--- EXTRACTED RECORDS ---
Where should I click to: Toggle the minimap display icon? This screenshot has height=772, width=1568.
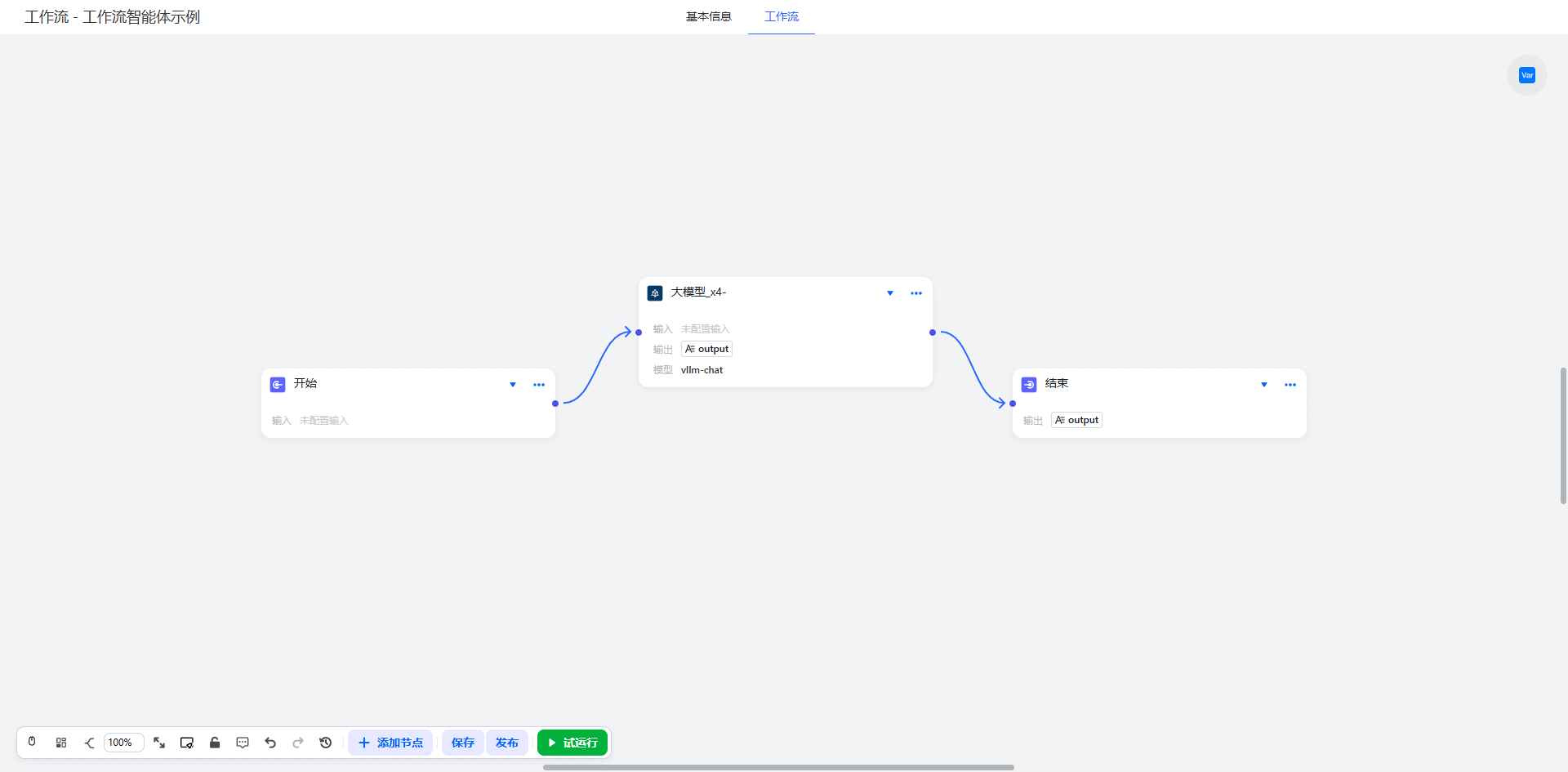click(x=187, y=743)
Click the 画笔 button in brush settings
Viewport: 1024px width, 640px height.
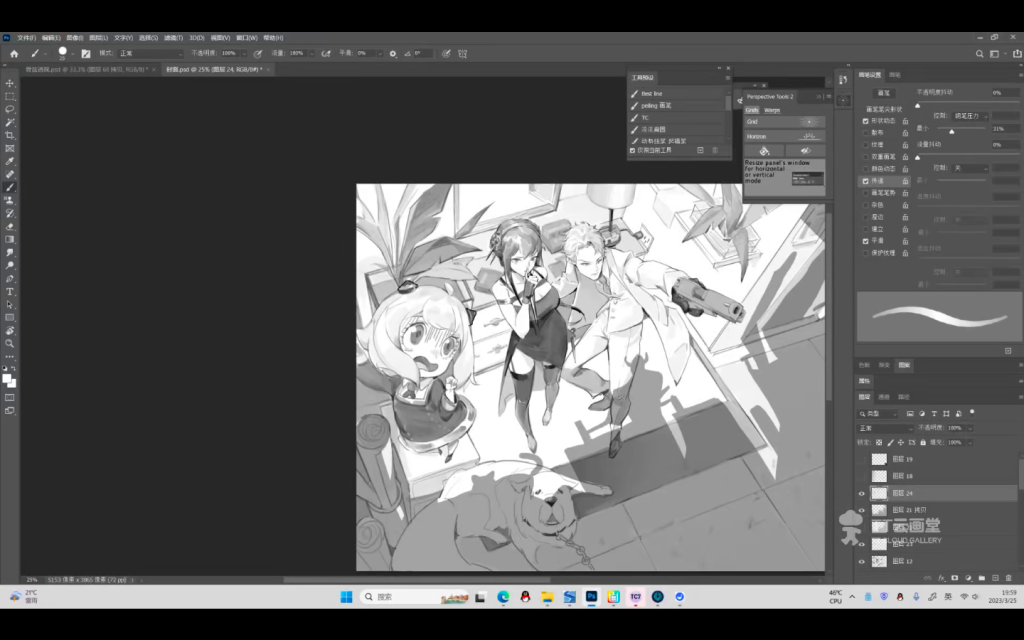click(884, 91)
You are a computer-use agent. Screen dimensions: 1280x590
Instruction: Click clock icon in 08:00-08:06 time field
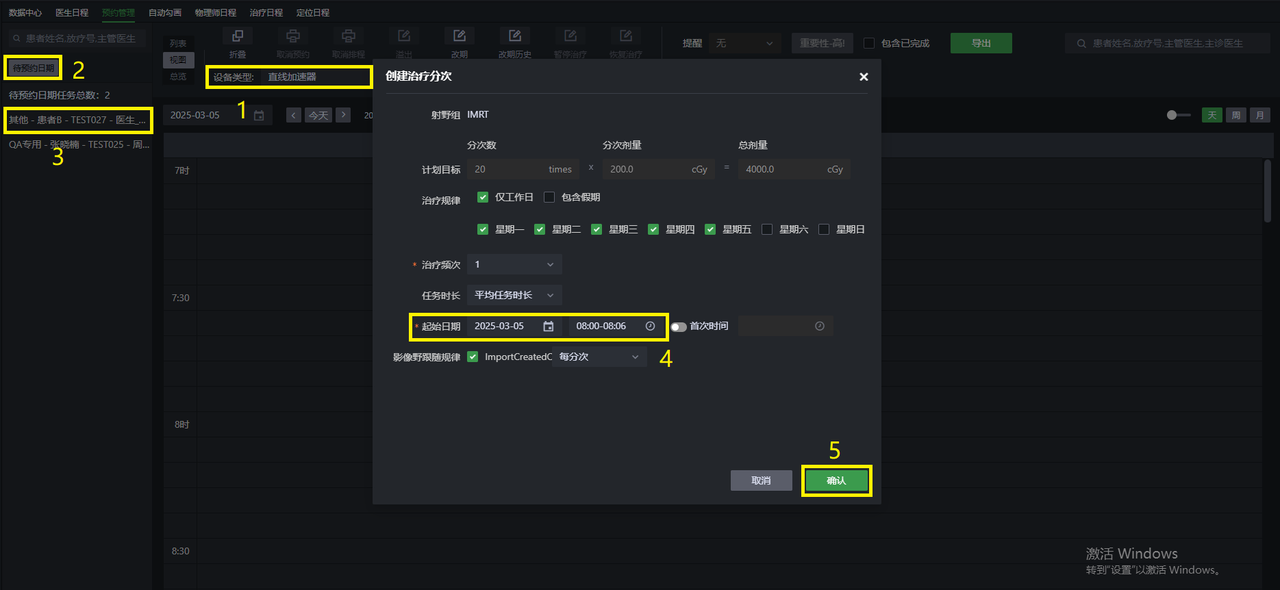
---
Leave the pictures aside and output each entry exactly as it stands.

Where should I click to: Toggle the minimap display icon? This screenshot has height=772, width=1568.
click(x=187, y=743)
Click the 画笔 button in brush settings
Viewport: 1024px width, 640px height.
click(884, 91)
You are a computer-use agent. Screen dimensions: 1280x590
Instruction: Click clock icon in 08:00-08:06 time field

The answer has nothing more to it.